Aturan Izin Pemeriksaan Bukan Kekebalan Hukum
Utama

Aturan Izin Pemeriksaan Bukan Kekebalan Hukum

Adanya Perlakuan berbeda antara kepala daerah dan warga negara lainnya sesuatu hal yang wajar.

Agus Sahbani
Bacaan 2 Menit
Sidang pengujian UU No 32 tahun 2004 tentang Pemerintahan Daerah digedung MK. Foto: SGP
Sidang pengujian UU No 32 tahun 2004 tentang Pemerintahan Daerah digedung MK. Foto: SGP

Prosedur izin pemeriksaan kepala daerah oleh presiden sama sekali tidak bermaksud menghambat proses penegakan hukum atau pemberantasan korupsi di Indonesia.

 

“Prosedur penyelidikan dan penyidikan kepala daerah sama sekali tidak menyebabkan mereka  kebal hukum karena tanpa persetujuan Presiden pun, penyelidikan atau penyidikan tetap bisa dilakukan,” kata Ahmad Yani saat memberikan keterangan mewakili pihak DPR dalam pengujian Pasal 36 UU No. 32 Tahun 2004 tentang Pemerintahan Daerah di gedung MK Jakarta, Kamis (8/11).

 

Anggota Komisi III DPR itu merujuk pada Pasal 36 ayat (2) UU Pemda yang menyatakan penyidikan dan penyelidikan terhadap kepala daerah yang terlibat kasus hukum tetap dapat dilakukan jika izin tertulis tidak dapat diberikan oleh Presiden setelah 60 hari.


Selengkapnya, Pasal 36 ayat (2) berbunyi, “dalam hal persetujuan tertulis sebagaimana dimaksud ayat 1 tidak diberikan oleh presiden dalam waktu paling lambat 60 hari terhitung sejak diterimanya permohonan, proses penyelidikan dan penyidikan dapat dilakukan.”

 

Ia juga membantah bahwa berlakunya Pasal 36 ayat (1) UU Pemda melanggar prinsip persamaan di muka hukum dan bersifat diskriminatif. 

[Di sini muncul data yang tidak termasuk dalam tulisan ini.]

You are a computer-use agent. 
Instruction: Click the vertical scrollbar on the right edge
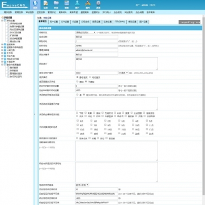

“Kita menilai tak ada pelanggaran prinsip persamaan di muka hukum dan nondiskriminasi. Memang adanya perlakuan berbeda antara kepala daerah dan warga negara lainnya secara umum dapat diterima karena kepala daerah punya beban tugas yang tidak dimiliki oleh warga negara lainnya yaitu sebagai penyelenggara pemerintahan daerah, ini merupakan hal yang wajar,” dalihnya.

  

Untuk diketahui, pengujian UU ini dimohonkan sejumlah aktivis anti korupsi yaitu Indonesia Corruption Watch (ICW), Feri Amsari (Dosen FH Andalas), Teten Masduki (Sekjen TII), dan Zainal Arifin Mochtar (Direktur Pukat UGM). 

 

Para pemohon meminta MK membatalkan/menghapus Pasal 36 UU Pemda yang mengatur prosedur pemeriksaan izin kepala daerah yang terlibat kasus hukum oleh presiden itu. Sebab, Pasal 36 ayat (1), (2), (3), (4), (5) UU Pemda dinilai bertentangan dengan Pasal 24 (1), 27 ayat (1), 28D ayat (1), dan Pasal 28I ayat (2) UUD 1945.    

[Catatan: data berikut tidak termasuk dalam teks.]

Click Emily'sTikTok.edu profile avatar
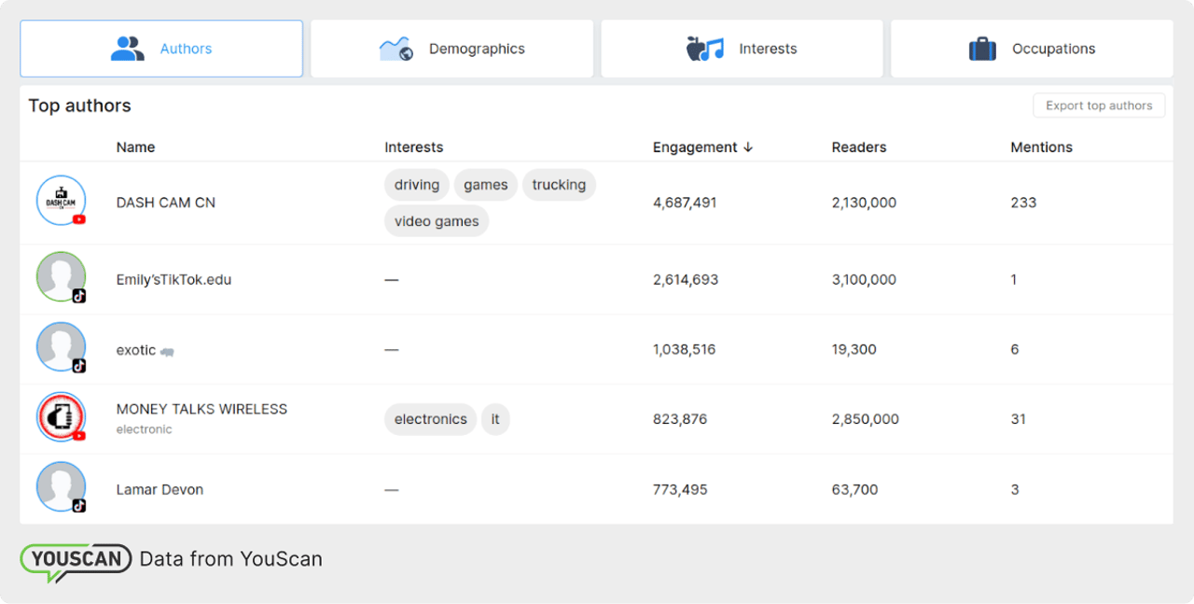 (x=61, y=277)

Pemohon menilai Pasal 36 UU Pemda itu bertentangan dengan prinsip peradilan yang independen, equality before the law, nondiskriminasi, dan peradilan cepat. Dalam beberapa kasus, khususnya penuntasan kasus-kasus korupsi menjadi terhambat(justice delay) yang berpotensi merugikan hak konstitusional para pemohon yang concern terhadap pemberantasan korupsi.

   

Pemohon menilai Pasal 36 UU Pemda bertentangan dengan prinsip peradilan yang independen, equality before the law, nondiskriminasi, dan peradilan cepat. Dalam beberapa kasus, khususnya penuntasan kasus-kasus korupsi menjadi terhambat (justice delay) yang berpotensi merugikan hak konstitusional para pemohon yang peduli terhadap pemberantasan korupsi.

 

Menurutnya, tak ada perbedaan antara pencuri ayam dan kepala daerah yang diduga mencuri uang negara. Sebab, ketika pelaku maling ayam tak perlu ada izin tertulis, tetapi kenapa kepala daerah maling uang negara harus izin presiden. Hal ini bentuk pelanggaran prinsip non diskriminasi.